Disease Prevention A new study has found a strong link between eating nuts when pregnant and having asthmatic children.

Disease Prevention

A new study has found a strong link between eating nuts when pregnant and having asthmatic children. The study, out of Utrecht University, the Netherlands, tracked the diets of over 4000 pregnant mothers and found that those who ate nuts or nut products daily during pregnancy were 50 percent more likely than rare nut eaters to give birth to kids who developed asthma by age eight. Even after other dietary factors were controlled for, the one consistent factor among the asthmatic children appeared to be that their moms had consumed peanut butter every day during pregnancy. Interestingly, there was no correlation found between maternal nut consumption and childhood development of allergies to nuts. (There was, however, a slight correlation between maternal fruit consumption and reduced asthma symptoms.)

The researchers say that further study is needed before issuing a global nut prohibition to expectant moms, but they do suggest erring on the side of caution if you’re pregnant. “Until the verdict is in, it’s probably a good idea not to eat peanut products all the time during pregnancy, says Neil Schachter, MD, medical director of respiratory care at Mount Sinai Medical Center in New York City.
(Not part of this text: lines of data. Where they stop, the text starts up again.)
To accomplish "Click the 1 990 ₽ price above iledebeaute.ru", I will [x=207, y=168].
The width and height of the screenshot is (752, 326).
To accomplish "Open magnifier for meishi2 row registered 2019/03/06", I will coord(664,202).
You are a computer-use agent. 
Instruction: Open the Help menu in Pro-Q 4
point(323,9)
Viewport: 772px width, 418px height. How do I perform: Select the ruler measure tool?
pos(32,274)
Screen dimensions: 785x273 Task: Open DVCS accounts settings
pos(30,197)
His colleagues emphasize that it’s absolutely fine for pregnant women to eat nuts, just not to have them daily. Still, if you’re pregnant and aware of these findings, you might find that nutty snack a bit more difficult to swallow.
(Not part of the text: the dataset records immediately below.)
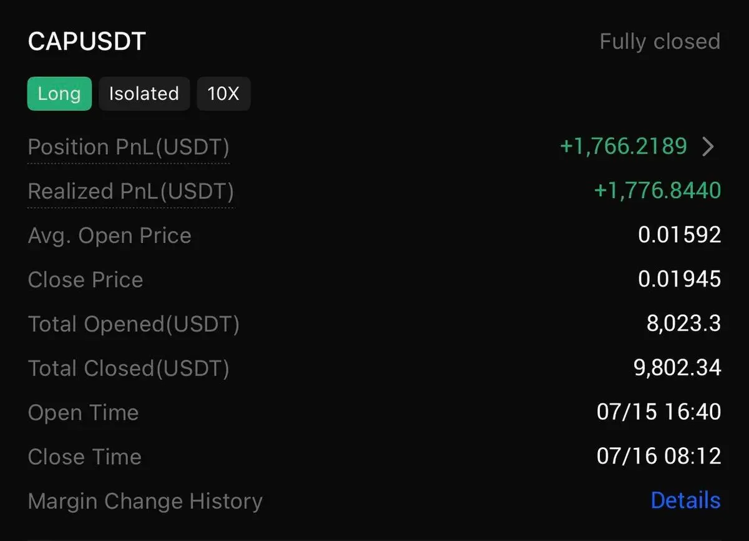Tap the Close Time value 07/16 08:12
This screenshot has height=541, width=749.
pyautogui.click(x=659, y=456)
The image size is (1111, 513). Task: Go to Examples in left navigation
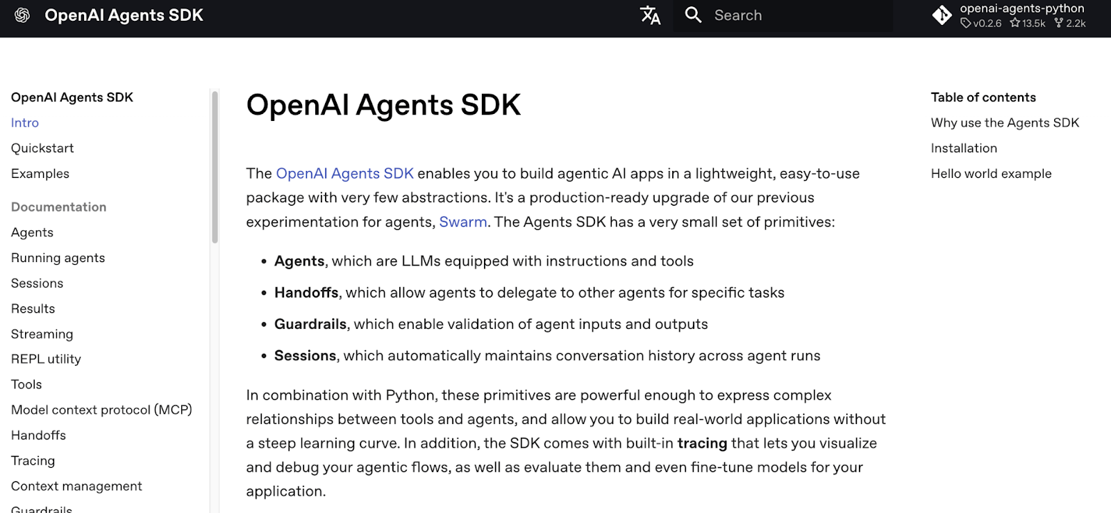[40, 174]
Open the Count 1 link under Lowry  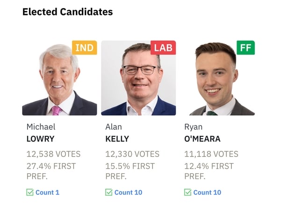coord(47,192)
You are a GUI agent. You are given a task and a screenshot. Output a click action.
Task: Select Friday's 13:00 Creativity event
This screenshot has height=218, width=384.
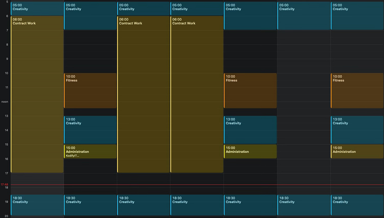(250, 129)
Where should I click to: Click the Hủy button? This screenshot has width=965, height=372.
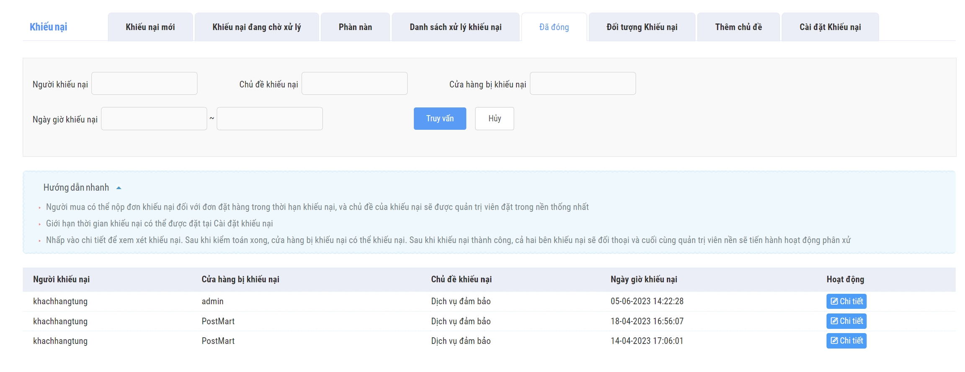[x=494, y=118]
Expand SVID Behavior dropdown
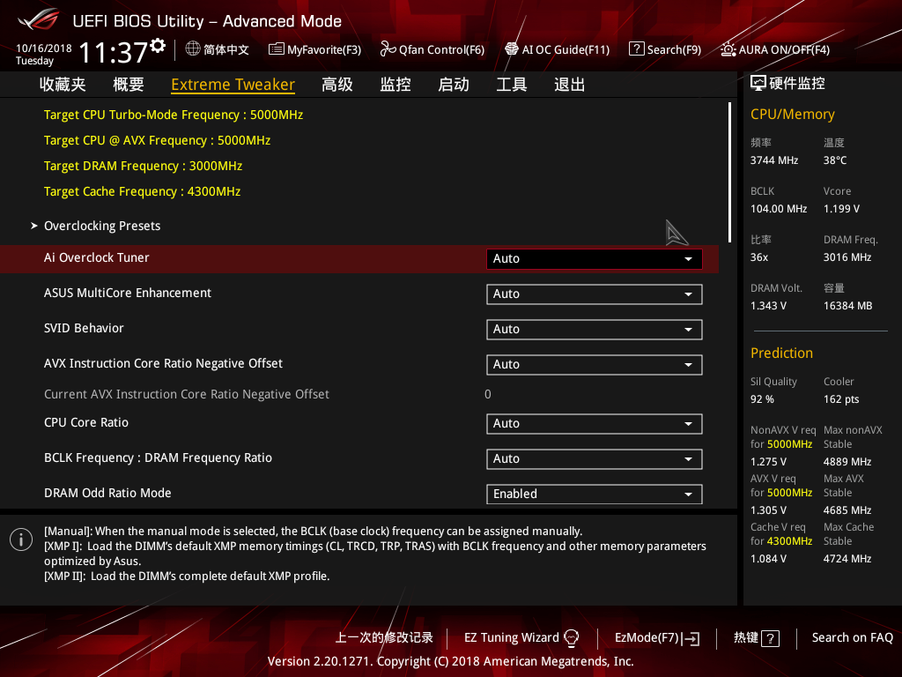The width and height of the screenshot is (902, 677). coord(594,330)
And that’s too bad, because nuts have plenty of beneficial health effects. Peanuts, for instance, are a source of resveratrol, folate, coenzyme CoQ10 and other antioxidants, protein, fiber, various phytonutrients, and healthy monounsaturated fats. A 1999 study of 86,000 women discovered that those who had two peanut servings a week lowered their risk of coronary heart disease by a third, and numerous other studies have supported that finding. Other nuts (and of course, the peanut actually is a legume, not a nut) also have plenty to offer. Almonds are particularly high in vitamin E and magnesium; cashews have even more magnesium than almonds; walnuts are the only nut with high levels of alpha-linolenic acid; and an ounce of Brazil nuts can contain 10 times the RDA of cancer-fighting selenium.
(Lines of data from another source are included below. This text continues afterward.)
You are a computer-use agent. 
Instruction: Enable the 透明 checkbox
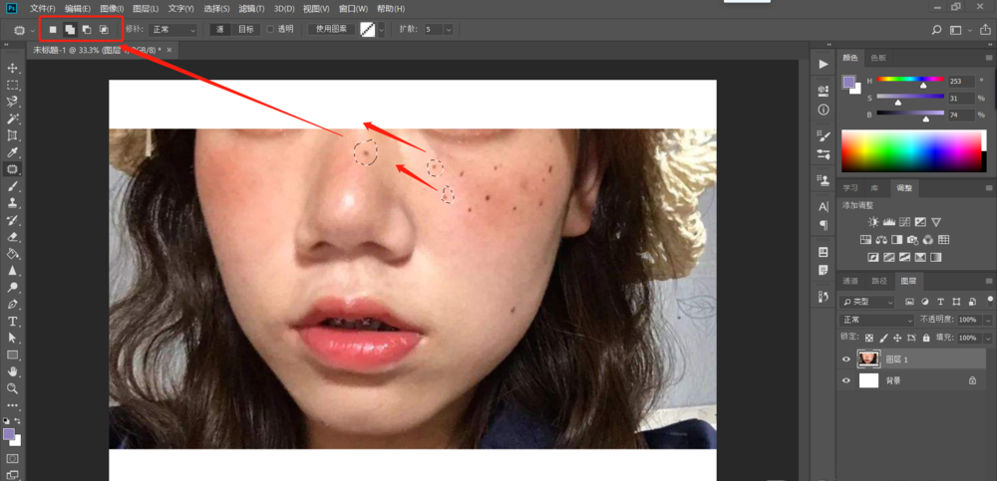(270, 30)
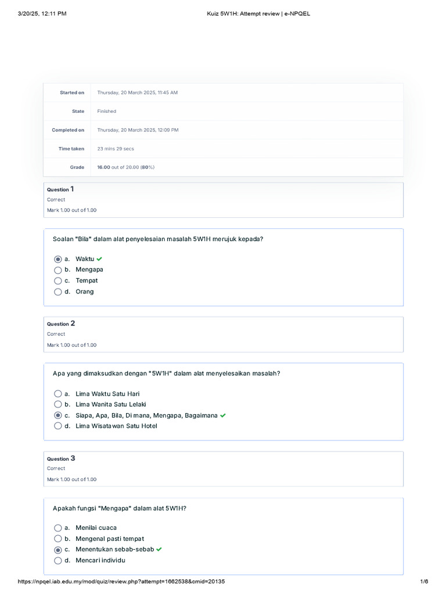This screenshot has height=595, width=446.
Task: Select option Lima Waktu Satu Hari
Action: (x=58, y=394)
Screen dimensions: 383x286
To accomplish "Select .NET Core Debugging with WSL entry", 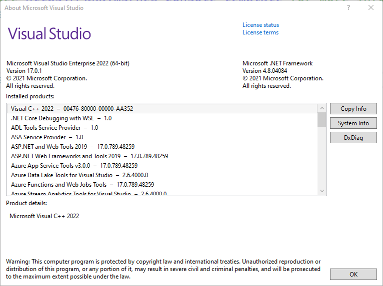I will pos(61,118).
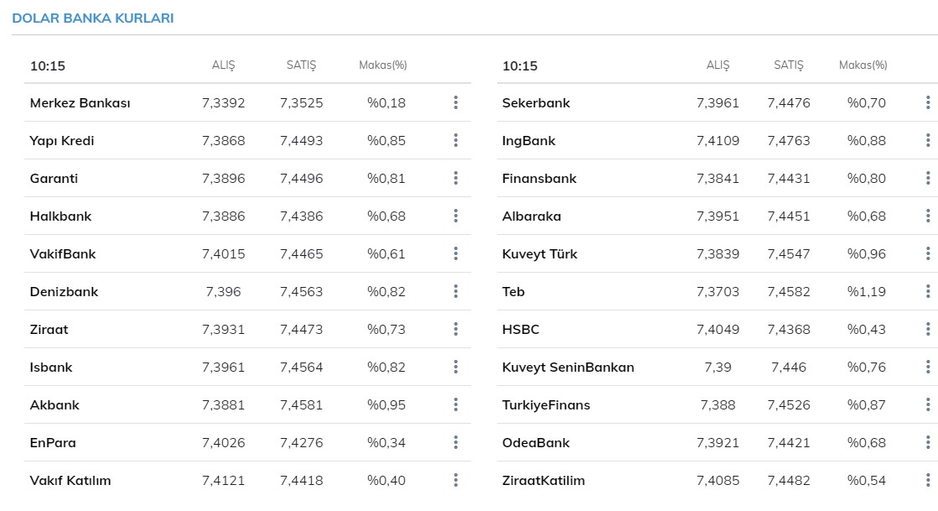Viewport: 938px width, 511px height.
Task: Open the more options icon for Halkbank
Action: 455,216
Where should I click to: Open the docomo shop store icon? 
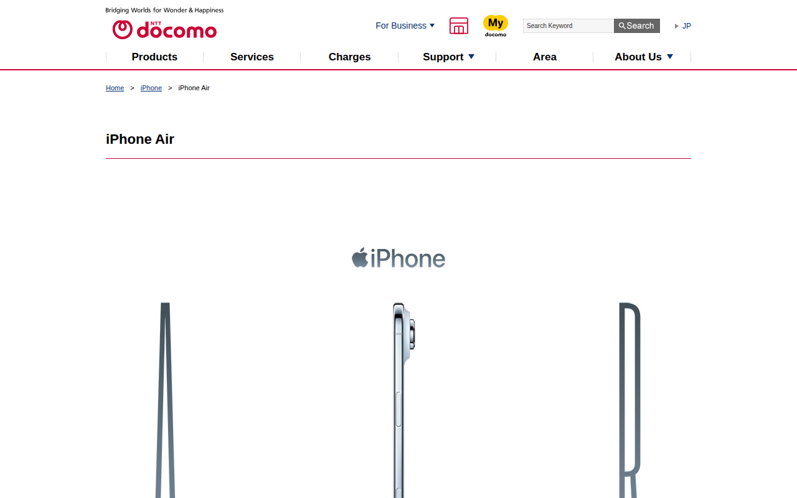point(459,26)
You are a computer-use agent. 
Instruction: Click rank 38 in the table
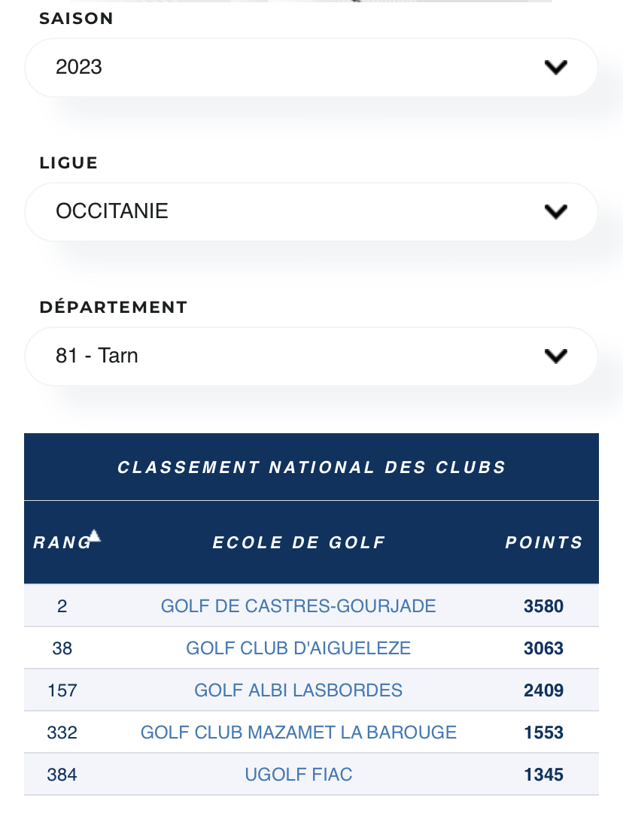[62, 648]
It’s a shame for expectant mothers to forego those nutritional benefits, but there’s an alternative, other than strict rationing, that they can opt for — and so, perhaps, can some of the 1.5 million people in the US alone who have peanut allergies. By soaking nuts in water for about 12 hours (peanuts actually take about 36 hours), you induce them to sprout, and once sprouted, the allergens in the nuts typically get neutralized. Plus, once sprouted, their nutritional value multiplies and they taste great. Some people think they taste a lot better once sprouted. Sprouted peanuts, in fact, are especially addictive. Sprouting makes them taste very sweet.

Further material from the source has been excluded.